Seligman bietet die ganze Geschichte des Abendlandes auf, um Joe davon zu überzeugen, dass ihre obsessive Suche nach sexueller Erfüllung sie nicht zu einem schlechten Menschen gemacht hat. Und Joe hält mit ihrer ganzen Frustration dagegen, mit der Erfahrung, dass die bleibende Erfüllung nie zu haben ist, dass sie Versprechen bleibt.

Die unerwartete Liebe zerstört den Sex

Das Schöne an «Nymph()maniac, Teil 1» ist dabei nicht zuletzt dieses Versprechen. Es beginnt damit, dass die kleine Joe mit ihrer Freundin auf dem nassen Badezimmerboden herumrutscht und dabei ihre Sexualorgane und ihre wunderbare Stimulierfähigkeit entdeckt. Das steigert sich im Verlauf von Teil 1 über Klettern am Seil, gezielt gesuchte Entjungferung zur immer besesseneren Jagd nach schnellem Sex. Und endet damit, dass die unerwünschte, unerwartete Liebe den Sex zerstört.
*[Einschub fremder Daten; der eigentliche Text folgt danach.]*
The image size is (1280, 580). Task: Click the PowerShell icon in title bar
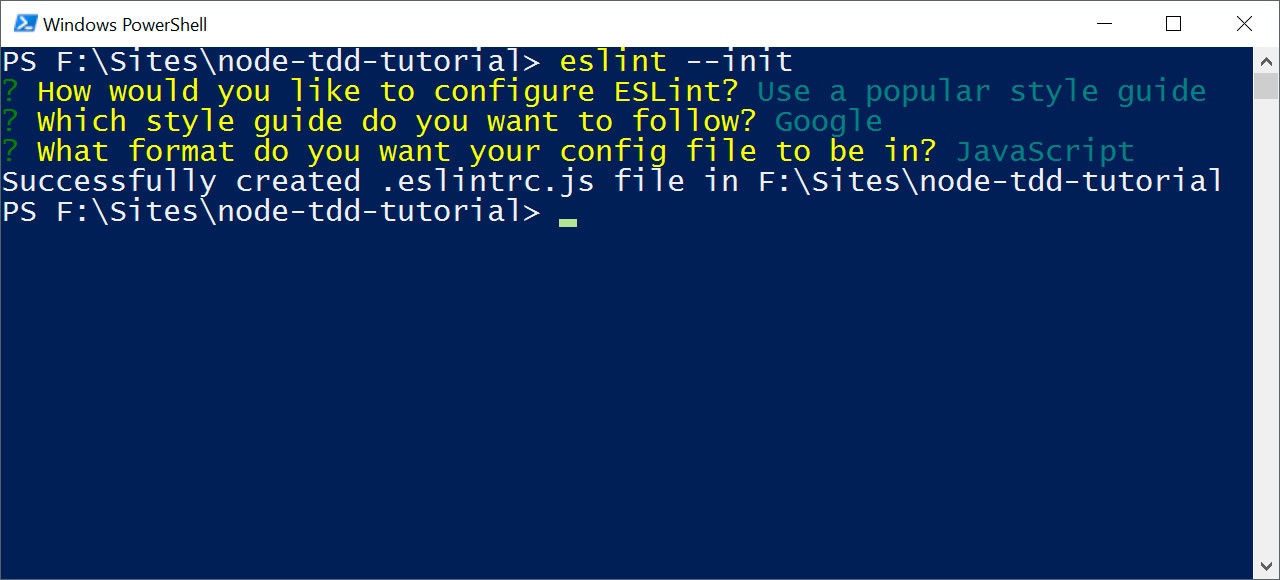tap(25, 23)
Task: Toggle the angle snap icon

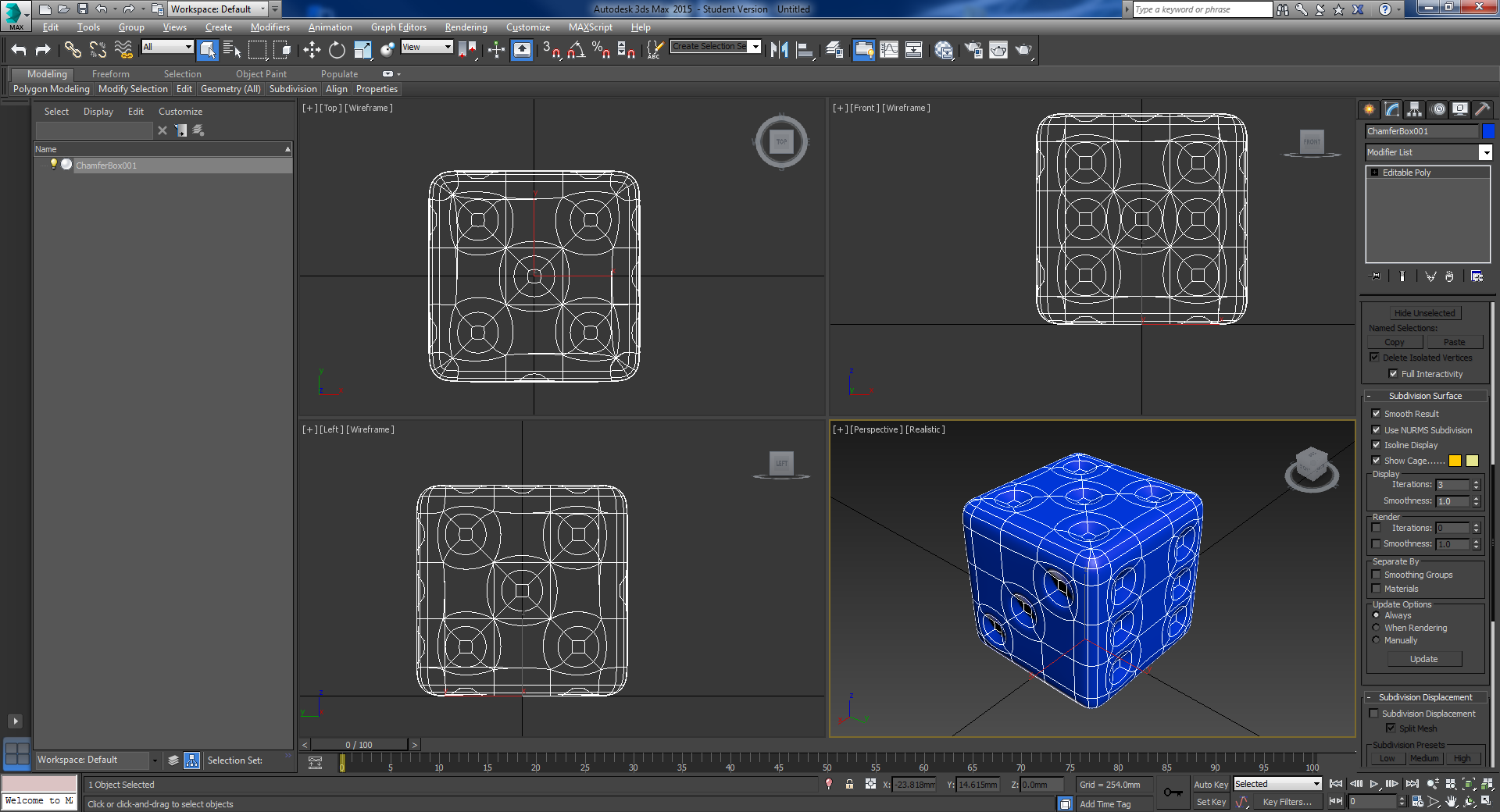Action: (576, 50)
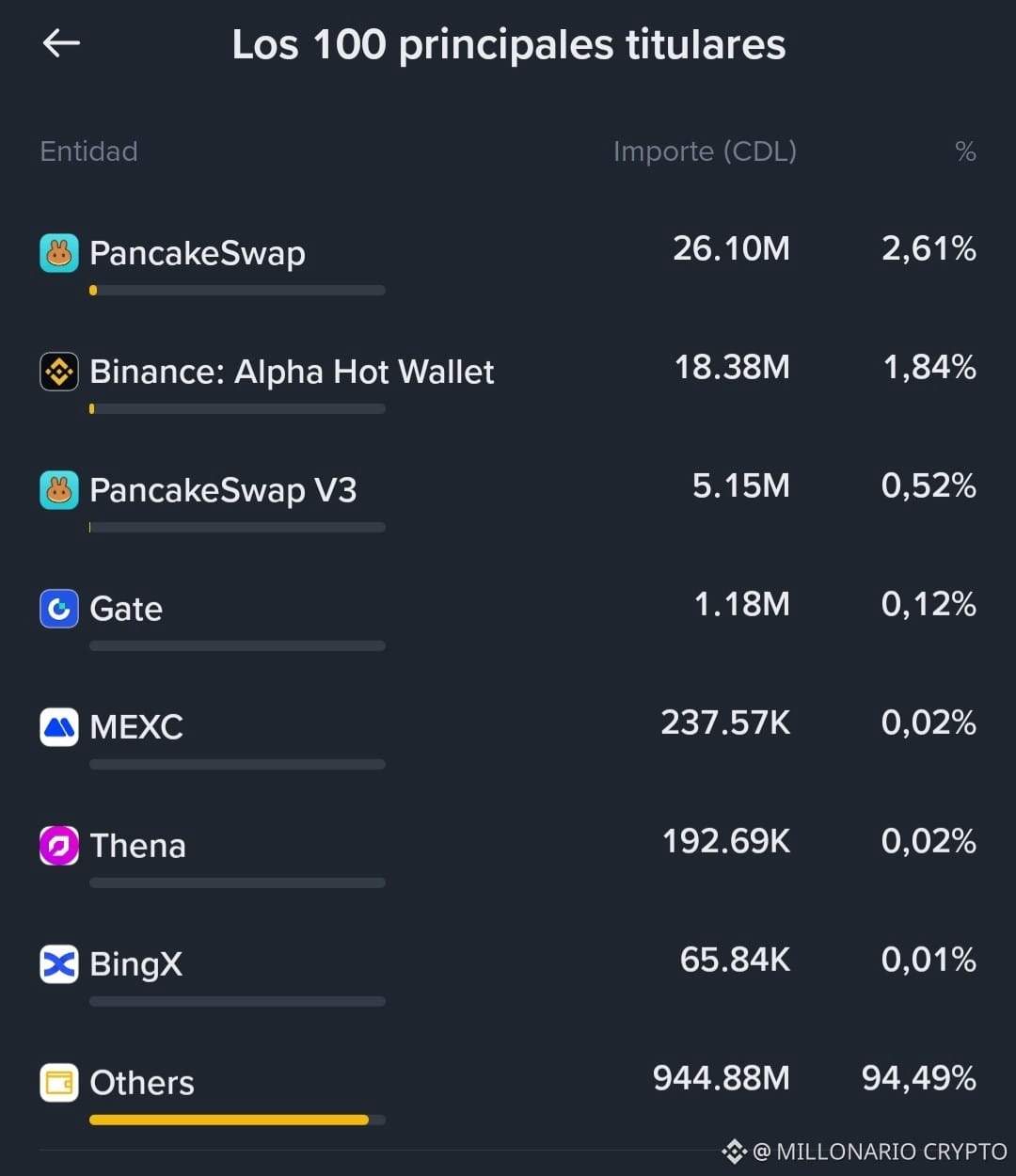Click the page title Los 100 principales titulares
The width and height of the screenshot is (1016, 1176).
[x=509, y=44]
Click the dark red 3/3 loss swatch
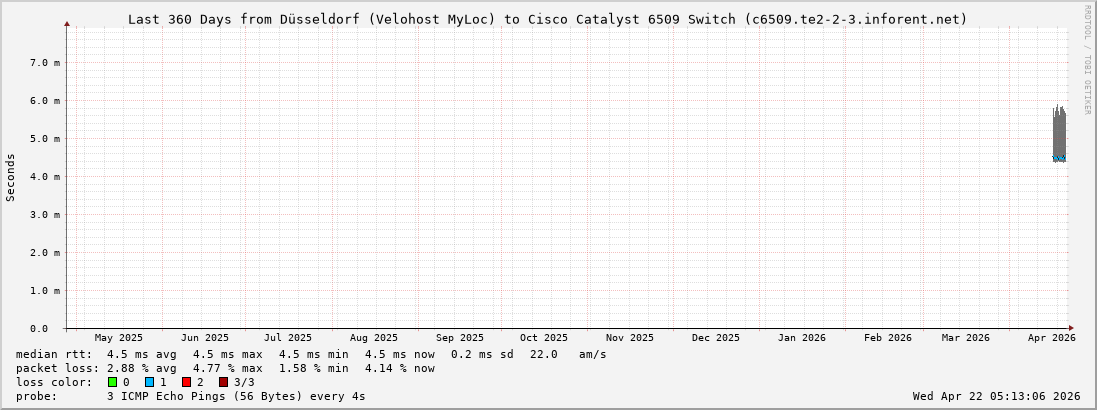 (x=223, y=382)
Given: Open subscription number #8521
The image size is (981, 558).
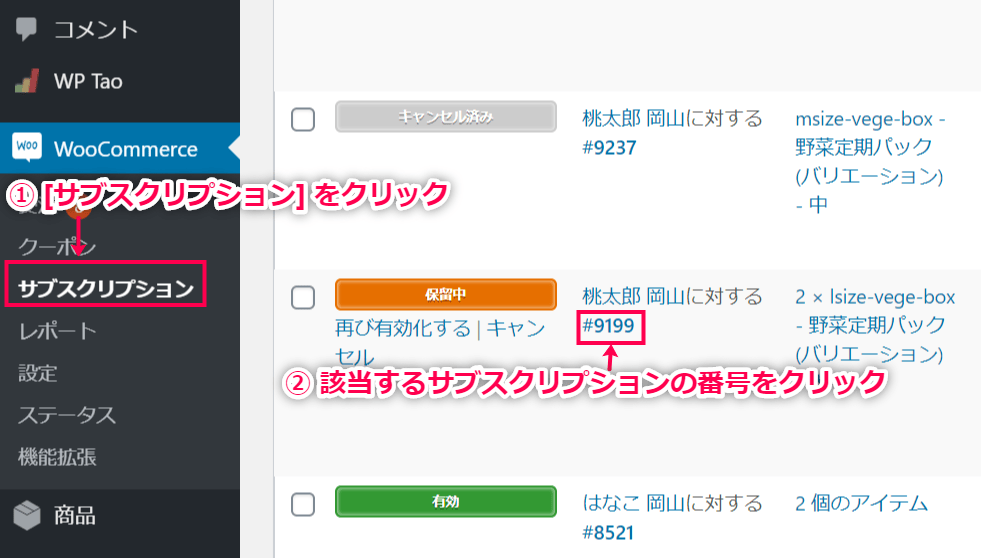Looking at the screenshot, I should click(x=608, y=533).
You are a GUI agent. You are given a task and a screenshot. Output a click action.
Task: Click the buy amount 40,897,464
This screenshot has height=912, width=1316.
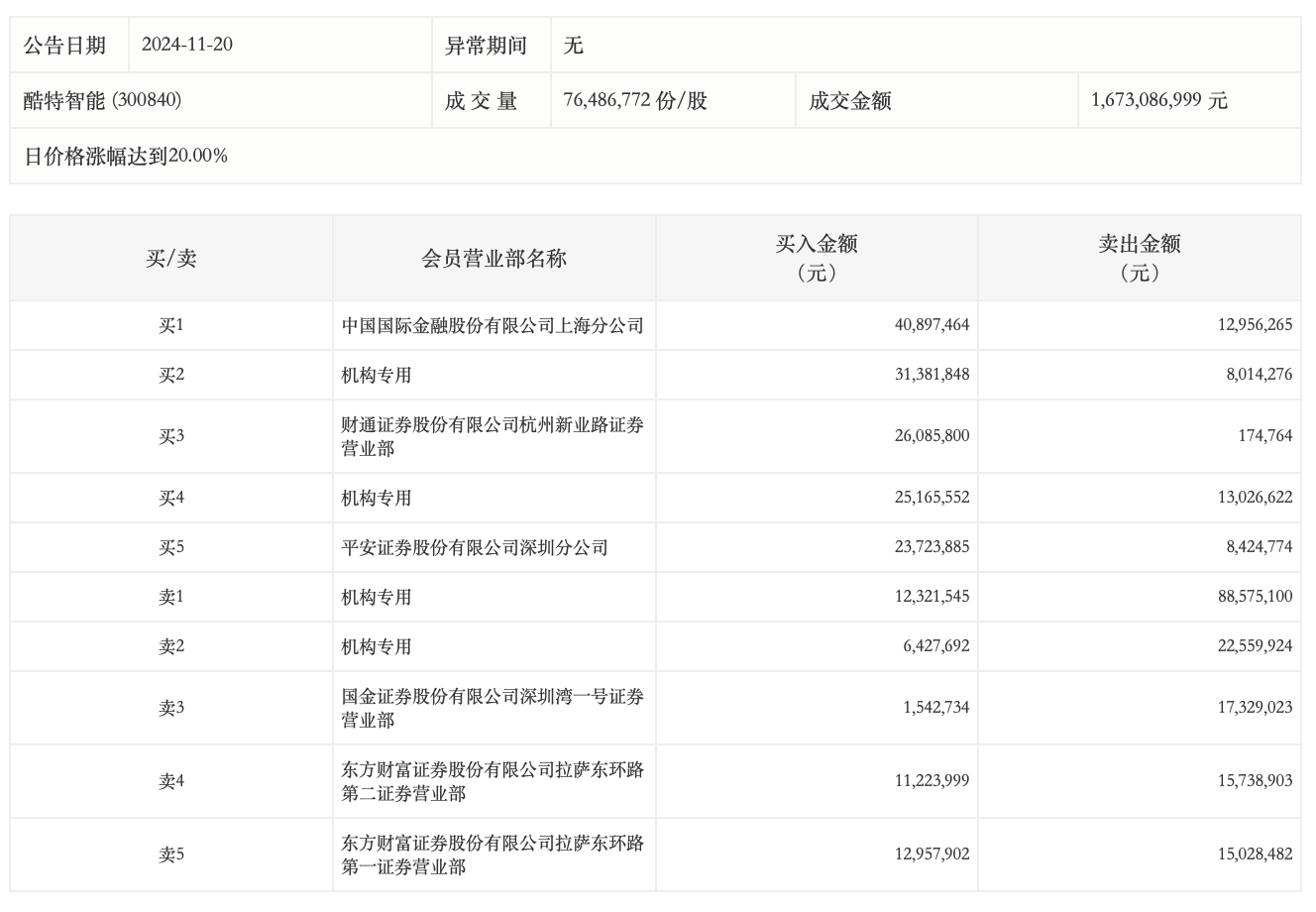pos(932,325)
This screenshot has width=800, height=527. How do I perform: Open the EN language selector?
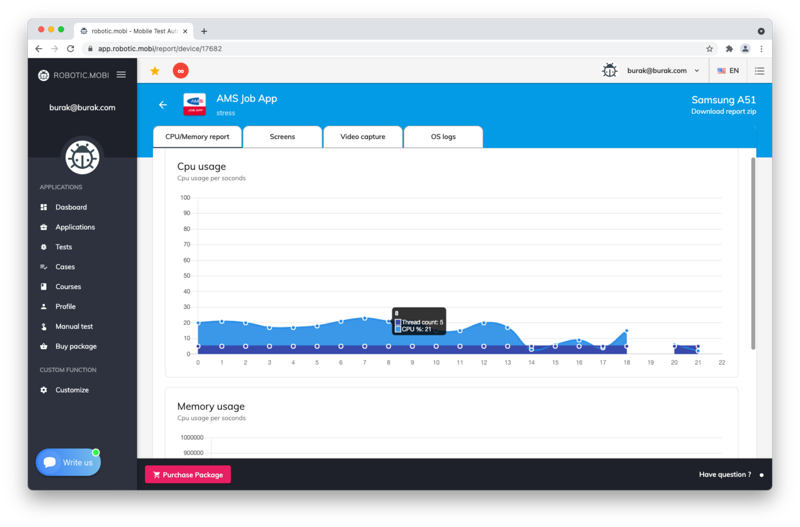pos(728,71)
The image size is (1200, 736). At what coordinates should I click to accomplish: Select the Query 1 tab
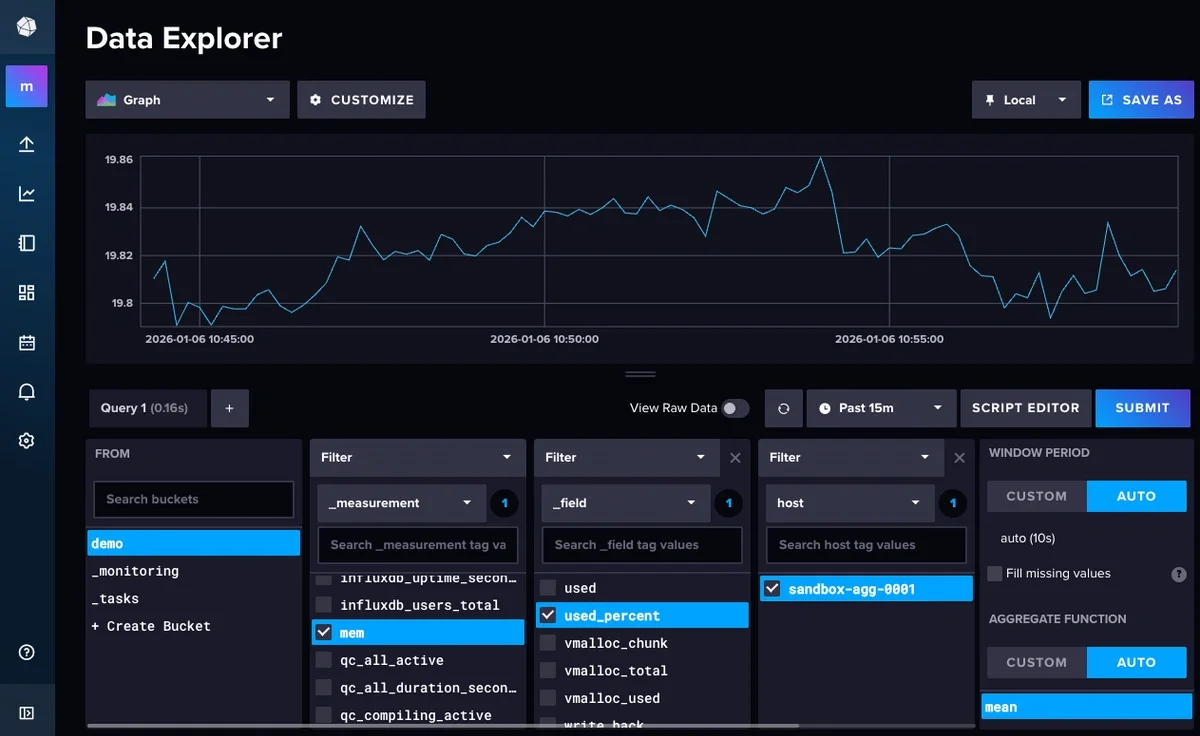[x=147, y=408]
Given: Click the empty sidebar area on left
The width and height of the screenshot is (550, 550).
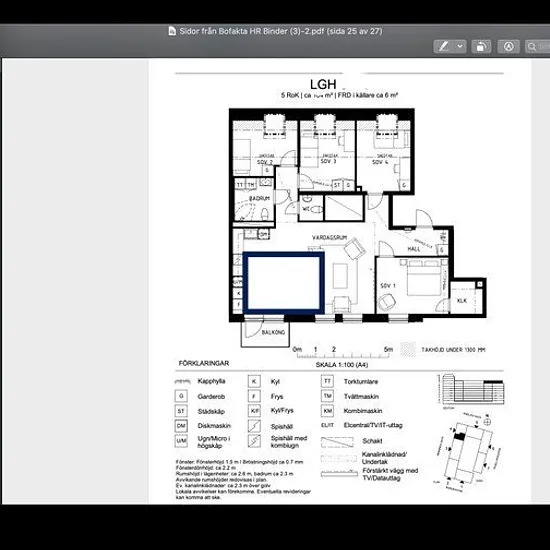Looking at the screenshot, I should (75, 282).
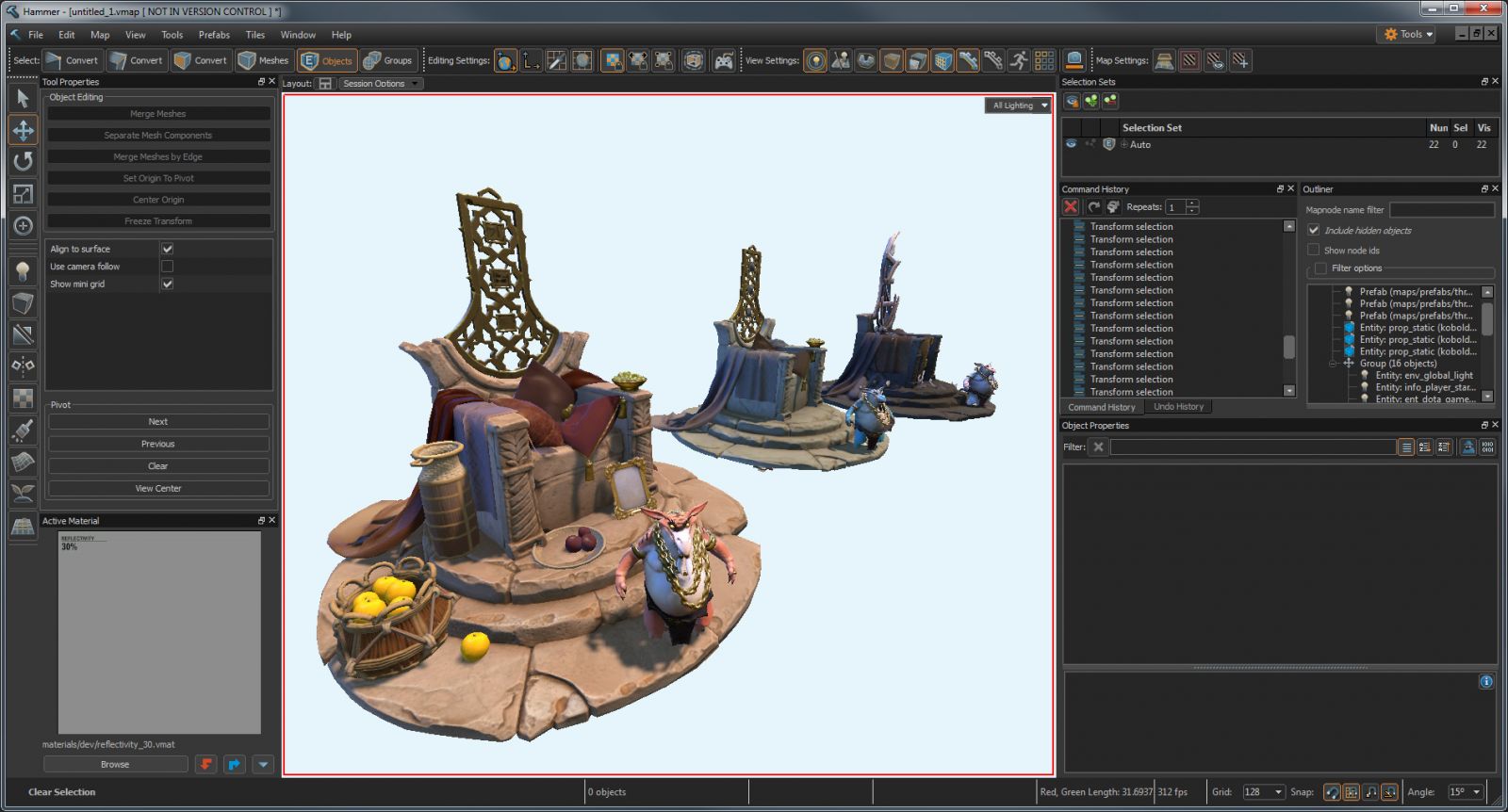Switch to the Undo History tab
Image resolution: width=1508 pixels, height=812 pixels.
click(x=1178, y=407)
Der Trailer zu «Nymph()maniac»

«Nymph()maniac, Teil 1» ist ein filmisches, inszenatorisches und schauspielerisches Fest. Bis auf den marketingmässig ideal und provokativ fehlbesetzten Shia La Beouf als Joes Gegenpart und andere Hälfte Jerôme bekommen alle Schauspielerinnen und Schauspieler reichlich Gelegenheit, eigentliche Binnenkabinettstücke vorzuführen, allen voran Uma Thurman als Furie der Eifersucht.

Ein rundes Kinoerlebnis

Sexszenen gibt es viele, die trick- und schnitttechnisch bewältigte Kombination von Schauspielergesichtern mit Pornodarsteller-Körpern ist dermassen perfekt, dass sie auch Behauptung sein könnte. Und es ist eigentlich nie der Sex, der provoziert, sondern stets alles andere.

Am Ende ist «Nymph()maniac, Teil 1» ein überraschend schönes, erfüllendes und rundes Kinoerlebnis, ein anregendes, vielschichtiges Eintauchen in sehr persönliche Fragen, Ängste und Hoffnungen.

Das wahre Exerzitium, die Zerlegung, Zersplitterung und Zerhämmerung, die kommt dann mit «Nymph()maniac, Teil 2». Versprochen.